Speaking of far-flung places, why have you named your firm's core asset strategies after NASA missions?

In asking how much risk clients are comfortable with, we found that labeling portfolios conservative, moderate and aggressive isn't necessarily the best way to get them to think about risk tolerance. Taking [those labels] out of the conversation and forcing people to think about what they need, their long-term plan, what can they really put up with [and so on] is very effective.

But why call each portfolio after a different NASA space program?

I'm, kind of, a space geek; and my partners are too; so we named the portfolios based on how far various missions traveled [aligning with a strategy's intended longevity]. Each is a reflection of how aggressive the portfolio is. This doesn't put people into the box of conservative, moderate or aggressive.

Please elaborate. 

"Voyager" has left the solar system; it's way past Pluto. So that's what we call our most aggressive portfolio. The Pioneer spacecraft went to Jupiter — not as far as Pluto but further than some other [planets]. So "Pioneer" is for growth. "Explorer" is sort of middle-of-the-road and is for moderate growth. The Mariner program sent a series of spacecraft to places like Mars, Mercury and Venus. Our "Mariner" portfolio is for balanced income and growth. And "Viking" [capital preservation and income] is our most conservative strategy.
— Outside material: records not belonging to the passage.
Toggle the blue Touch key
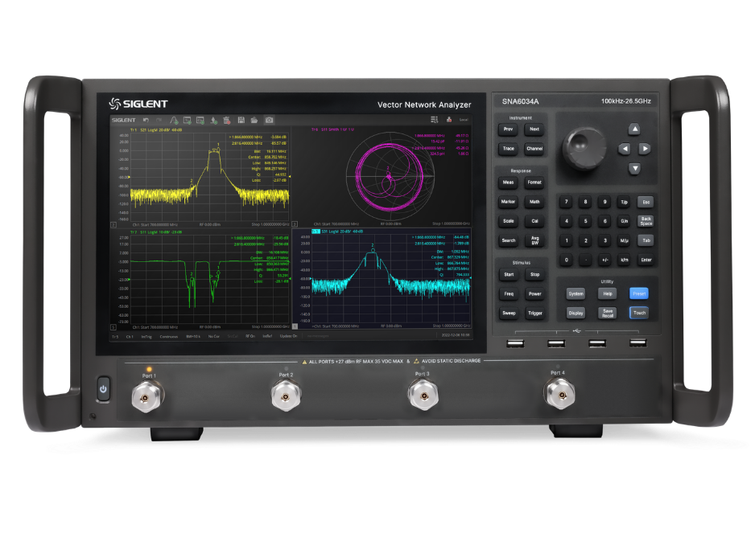This screenshot has width=755, height=533. (x=638, y=313)
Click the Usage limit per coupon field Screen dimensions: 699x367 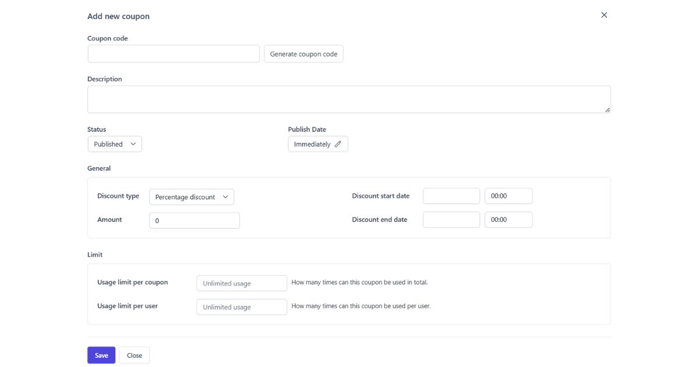[241, 283]
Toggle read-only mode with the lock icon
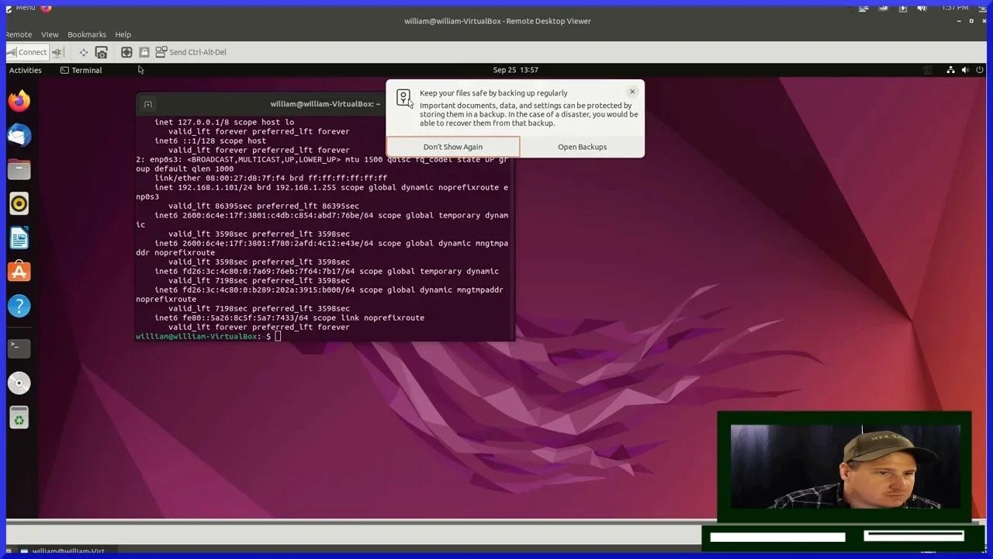993x559 pixels. [x=144, y=51]
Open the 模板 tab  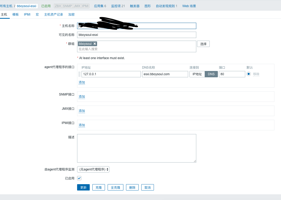(x=16, y=15)
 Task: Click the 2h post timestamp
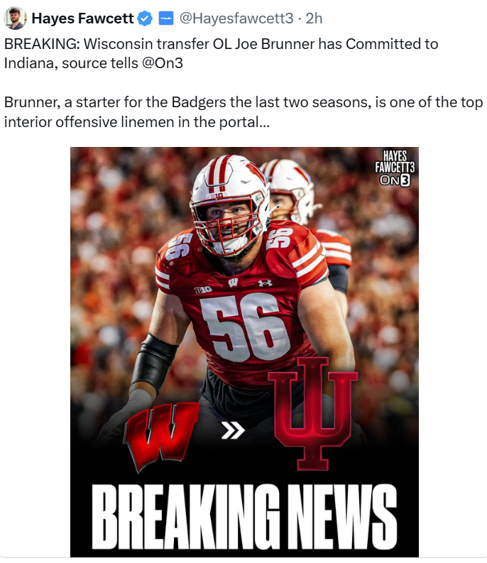pos(314,18)
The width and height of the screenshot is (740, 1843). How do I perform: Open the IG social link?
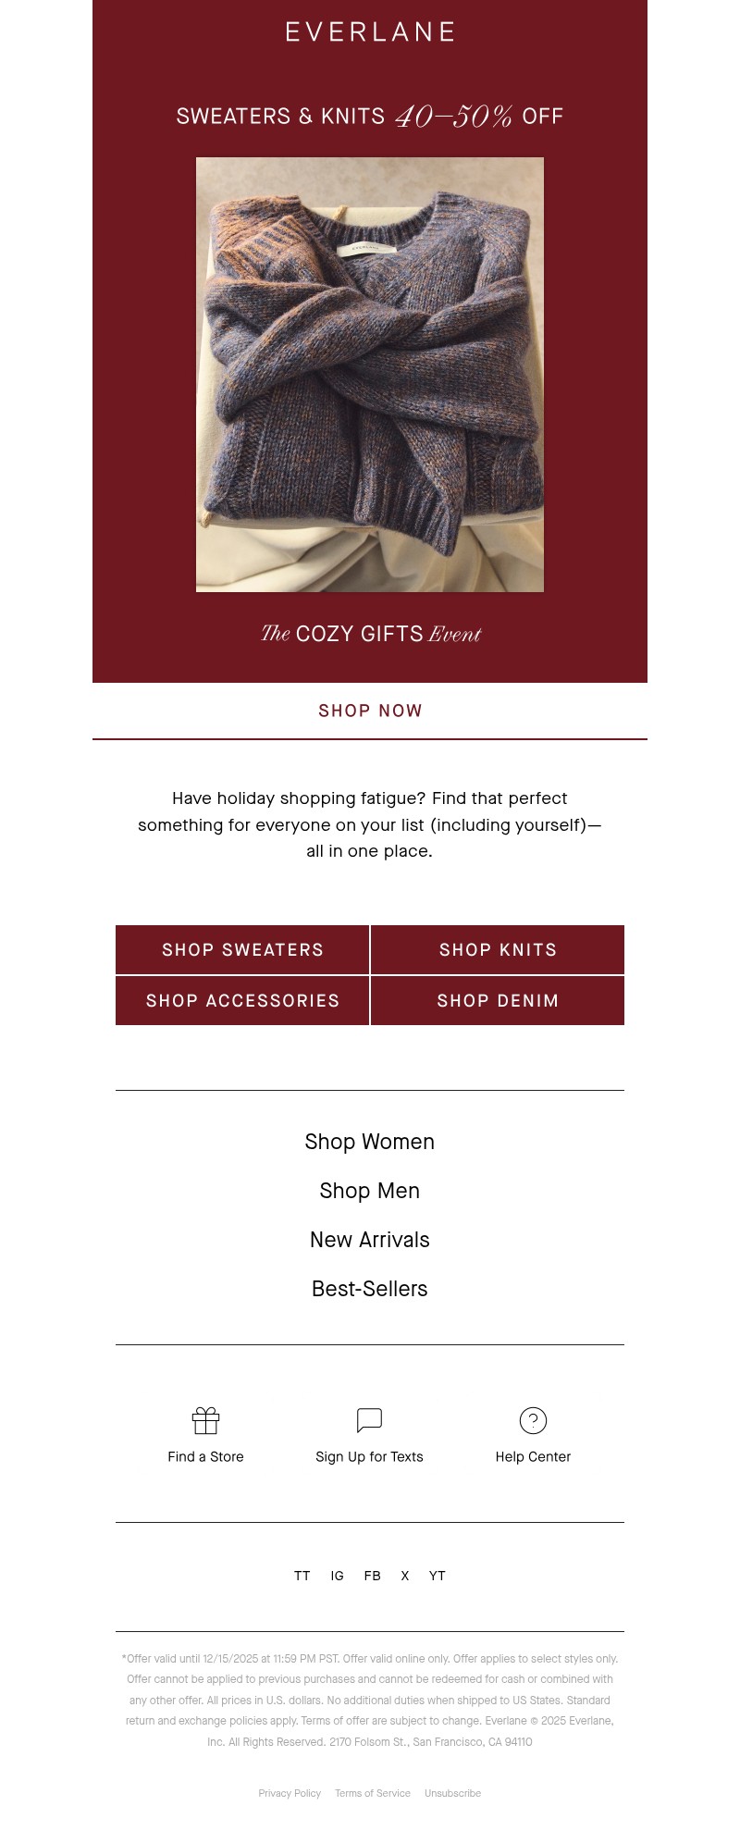pos(337,1576)
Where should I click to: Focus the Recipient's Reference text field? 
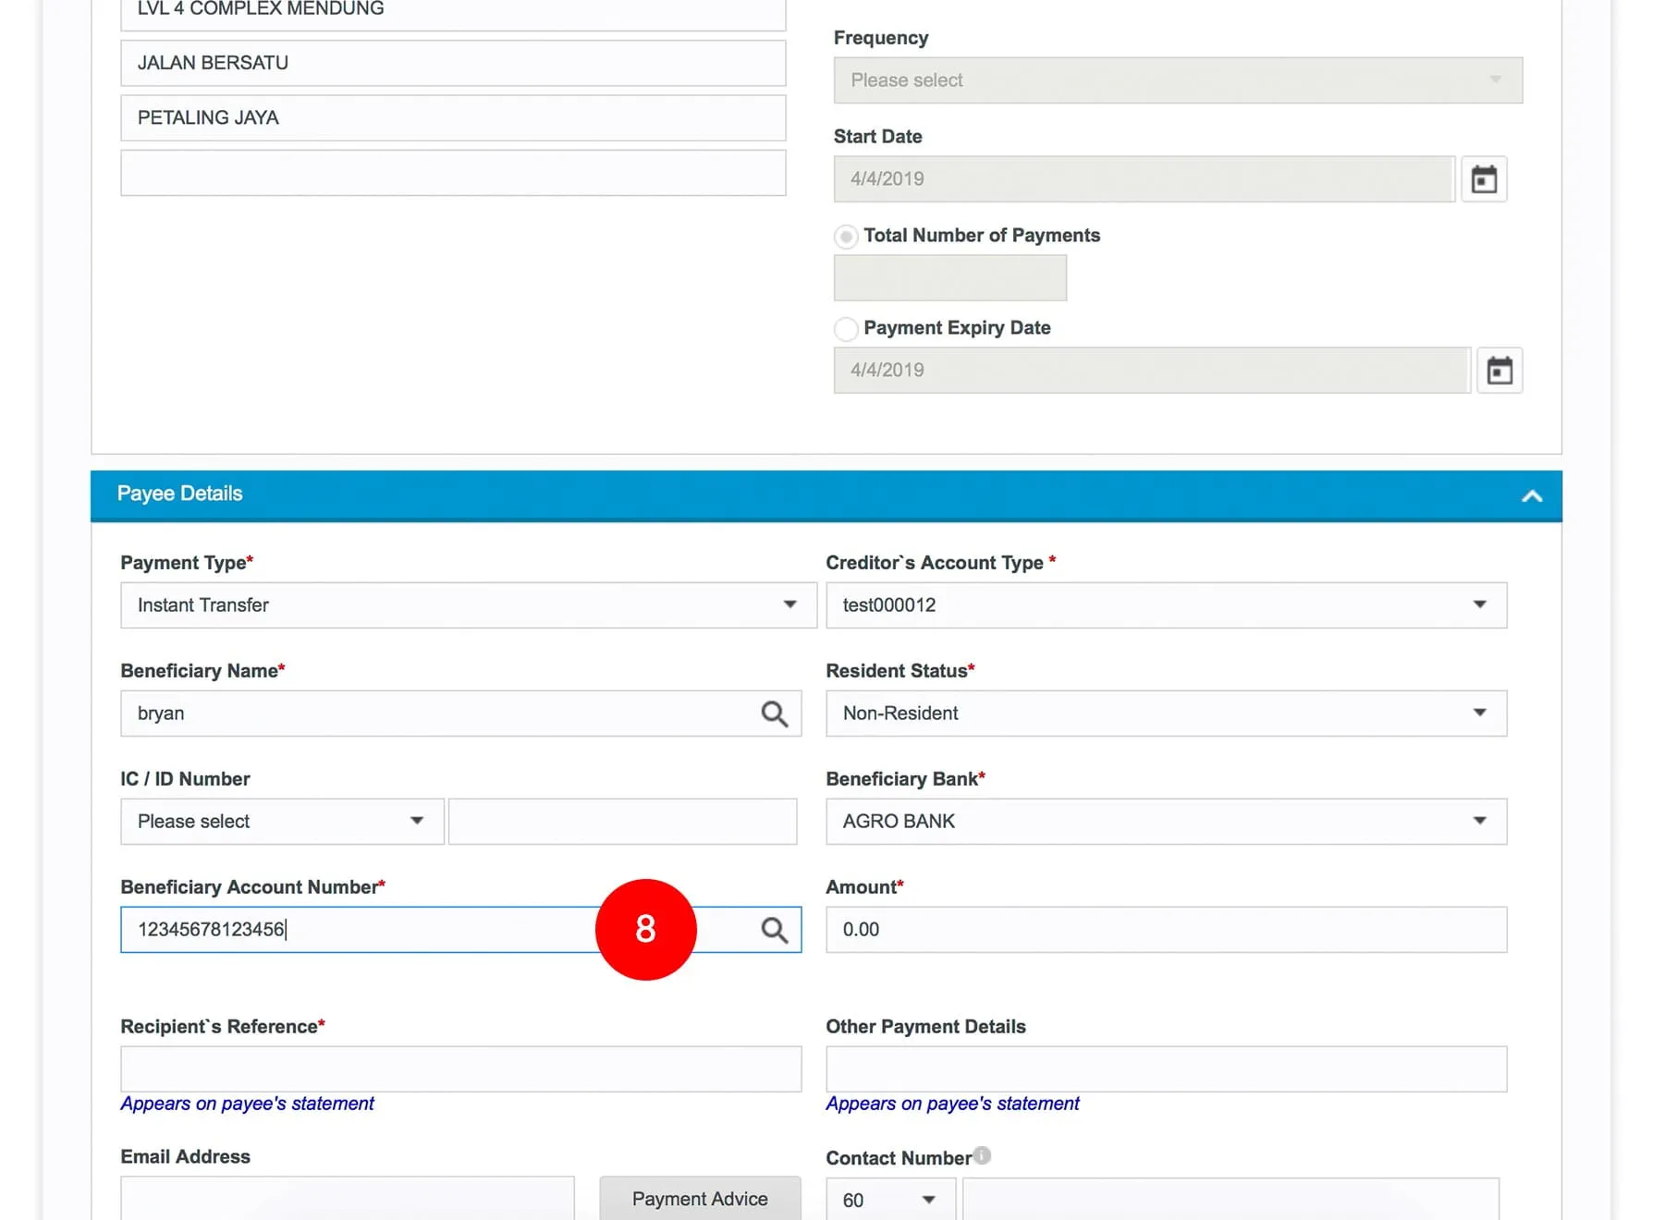pyautogui.click(x=460, y=1069)
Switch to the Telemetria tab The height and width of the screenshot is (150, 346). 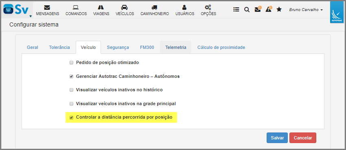coord(176,47)

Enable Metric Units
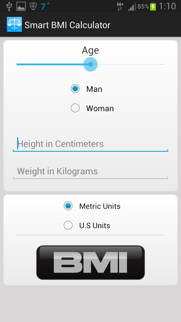tap(68, 206)
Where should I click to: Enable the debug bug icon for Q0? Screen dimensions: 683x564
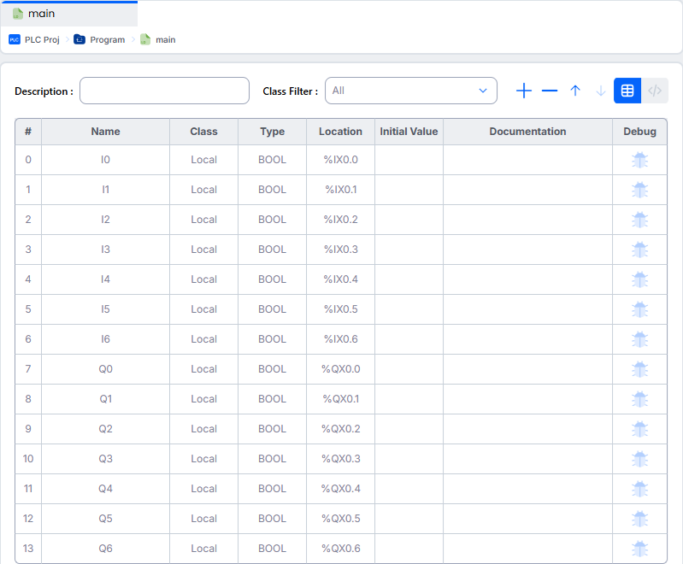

Your bio says you're a "vintage sports car enthusiast." So do you hang out with Jay Leno, who has a huge car-and-bike collection?

I've never met Jay. My thesis is that cars are for driving, not for investing. If I go out and buy a car, it's because I want to have fun driving it. I just returned a new Ford electric Mustang Mach-E that I borrowed. I drove it around for a week. It's a better-made car than Tesla's.

What's your expectation for electric car sales in the future?

The whole car industry will be electric in a decade. They watched what Jeff Bezos [Amazon's founder] did to retail, and I think the auto industry said, "We can't let the same thing happen to us." So they're trying to compete.